• [USING THE INFORMATION]
1. Answer these questions from the IDA walkthrough:
(a) According to the walkthrough, where do all of the imports in the example appear to come from?
(b) What does the Type Library sub view give as the compiler in this case?
(c) Which sub routine does the start function call?
2. Reproduce the passage of the IDA walkthrough between "The imports sub" and "in this paper.", inclusive.

======== PAGE TEXT

The imports sub view shows us all of the functions or APIs that the binary is using. In our example, it looks like all of the imports are coming from the standard Microsoft libraries.
If we navigate to the Type Library sub view, we will see what IDA thinks was the compiler used to create the sample. In our case, it says MS SDK(Windows XP). This let’s us know the binary file was created with the standard Microsoft SDK platform which is used to compile applications for operating systems such as Windows XP, Windows Server 2003 etc.
Now on to do job at hand. We will navigate to the IDA View and start to figure out what this thing is doing. I’m only going to show a few pieces in this paper.
The start function appears to be setting up the stack with a number of variables. It then calls a sub routine at 004F8C0A. The call is to sub_407FB0. If you hover over the sub routine, you will see a small information box appear which will show you the details of the function:
Alternately you can navigate to the sub routine by double clicking the value. Which we will do here.

================
======== EXTRACTED ENTRIES

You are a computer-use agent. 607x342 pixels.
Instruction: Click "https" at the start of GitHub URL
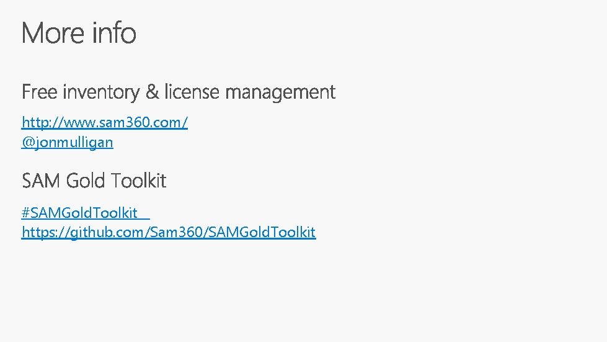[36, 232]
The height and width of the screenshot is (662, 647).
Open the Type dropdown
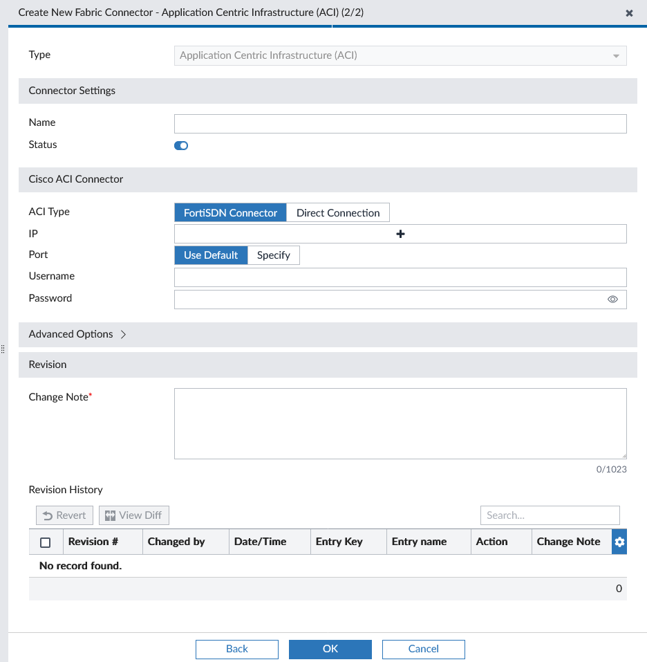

================

• [SOLUTIONS FOR EACH TASK]
1.
(a) The standard Microsoft libraries.
(b) MS SDK(Windows XP).
(c) sub_407FB0.

2.
The imports sub view shows us all of the functions or APIs that the binary is using. In our example, it looks like all of the imports are coming from the standard Microsoft libraries.
If we navigate to the Type Library sub view, we will see what IDA thinks was the compiler used to create the sample. In our case, it says MS SDK(Windows XP). This let’s us know the binary file was created with the standard Microsoft SDK platform which is used to compile applications for operating systems such as Windows XP, Windows Server 2003 etc.
Now on to do job at hand. We will navigate to the IDA View and start to figure out what this thing is doing. I’m only going to show a few pieces in this paper.